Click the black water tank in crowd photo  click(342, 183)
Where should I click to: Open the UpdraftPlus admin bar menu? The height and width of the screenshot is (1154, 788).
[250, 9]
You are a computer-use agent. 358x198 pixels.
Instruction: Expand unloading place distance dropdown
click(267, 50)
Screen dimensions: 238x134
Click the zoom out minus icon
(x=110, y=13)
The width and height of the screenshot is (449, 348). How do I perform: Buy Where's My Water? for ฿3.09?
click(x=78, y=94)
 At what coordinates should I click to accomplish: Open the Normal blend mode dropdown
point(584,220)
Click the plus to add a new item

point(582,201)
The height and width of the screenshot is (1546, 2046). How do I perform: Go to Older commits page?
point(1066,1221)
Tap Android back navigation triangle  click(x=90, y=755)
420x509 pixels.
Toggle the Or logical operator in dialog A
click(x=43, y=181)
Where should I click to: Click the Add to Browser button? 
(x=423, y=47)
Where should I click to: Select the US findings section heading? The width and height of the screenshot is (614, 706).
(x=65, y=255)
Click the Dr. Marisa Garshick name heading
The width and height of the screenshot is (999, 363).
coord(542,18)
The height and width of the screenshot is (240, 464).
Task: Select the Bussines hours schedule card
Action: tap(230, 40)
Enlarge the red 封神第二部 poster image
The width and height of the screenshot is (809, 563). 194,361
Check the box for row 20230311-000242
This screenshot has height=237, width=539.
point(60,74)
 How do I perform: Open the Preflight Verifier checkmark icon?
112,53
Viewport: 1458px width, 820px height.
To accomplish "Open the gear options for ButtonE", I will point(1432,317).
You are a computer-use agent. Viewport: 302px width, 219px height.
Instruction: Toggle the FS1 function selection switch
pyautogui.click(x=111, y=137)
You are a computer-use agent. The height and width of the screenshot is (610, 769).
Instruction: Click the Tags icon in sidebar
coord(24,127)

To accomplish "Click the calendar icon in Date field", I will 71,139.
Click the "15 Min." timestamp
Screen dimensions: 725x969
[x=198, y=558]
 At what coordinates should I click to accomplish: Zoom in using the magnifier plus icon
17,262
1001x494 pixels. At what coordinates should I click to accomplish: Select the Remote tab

■ ■ ■

Render every one of the lines above as a Markdown table with two columns, Row and Line. Skip any blank lines.

▶ **SOLVED EXERCISE**:
| Row | Line |
|---|---|
| 1 | Click the black water tank in crowd photo  click(342, 183) |
| 2 | Where should I click to: Open the UpdraftPlus admin bar menu? The height and width of the screenshot is (1154, 788). |
| 3 | [250, 9] |
| 4 | You are a computer-use agent. 358x198 pixels. |
| 5 | Instruction: Expand unloading place distance dropdown |
| 6 | click(267, 50) |
| 7 | Screen dimensions: 238x134 |
| 8 | Click the zoom out minus icon |
| 9 | (x=110, y=13) |
| 10 | The width and height of the screenshot is (449, 348). How do I perform: Buy Where's My Water? for ฿3.09? |
| 11 | click(x=78, y=94) |
| 12 |  At what coordinates should I click to accomplish: Open the Normal blend mode dropdown |
| 13 | point(584,220) |
| 14 | Click the plus to add a new item |
| 15 | point(582,201) |
| 16 | The height and width of the screenshot is (1546, 2046). How do I perform: Go to Older commits page? |
| 17 | point(1066,1221) |
| 18 | Tap Android back navigation triangle  click(x=90, y=755) |
| 19 | 420x509 pixels. |
| 20 | Toggle the Or logical operator in dialog A |
| 21 | click(x=43, y=181) |
| 22 | Where should I click to: Click the Add to Browser button?  |
| 23 | (x=423, y=47) |
| 24 | Where should I click to: Select the US findings section heading? The width and height of the screenshot is (614, 706). |
| 25 | (x=65, y=255) |
| 26 | Click the Dr. Marisa Garshick name heading |
| 27 | The width and height of the screenshot is (999, 363). |
| 28 | coord(542,18) |
| 29 | The height and width of the screenshot is (240, 464). |
| 30 | Task: Select the Bussines hours schedule card |
| 31 | Action: tap(230, 40) |
| 32 | Enlarge the red 封神第二部 poster image |
| 33 | The width and height of the screenshot is (809, 563). 194,361 |
| 34 | Check the box for row 20230311-000242 |
| 35 | This screenshot has height=237, width=539. |
| 36 | point(60,74) |
| 37 |  How do I perform: Open the Preflight Verifier checkmark icon? |
| 38 | 112,53 |
| 39 | Viewport: 1458px width, 820px height. |
| 40 | To accomplish "Open the gear options for ButtonE", I will point(1432,317). |
| 41 | You are a computer-use agent. Viewport: 302px width, 219px height. |
| 42 | Instruction: Toggle the FS1 function selection switch |
| 43 | pyautogui.click(x=111, y=137) |
| 44 | You are a computer-use agent. The height and width of the screenshot is (610, 769). |
| 45 | Instruction: Click the Tags icon in sidebar |
| 46 | coord(24,127) |
| 47 | To accomplish "Click the calendar icon in Date field", I will 71,139. |
| 48 | Click the "15 Min." timestamp |
| 49 | Screen dimensions: 725x969 |
| 50 | [x=198, y=558] |
| 51 |  At what coordinates should I click to accomplish: Zoom in using the magnifier plus icon |
| 52 | 17,262 |
| 53 | 1001x494 pixels. At what coordinates should I click to accomplish: Select the Remote tab |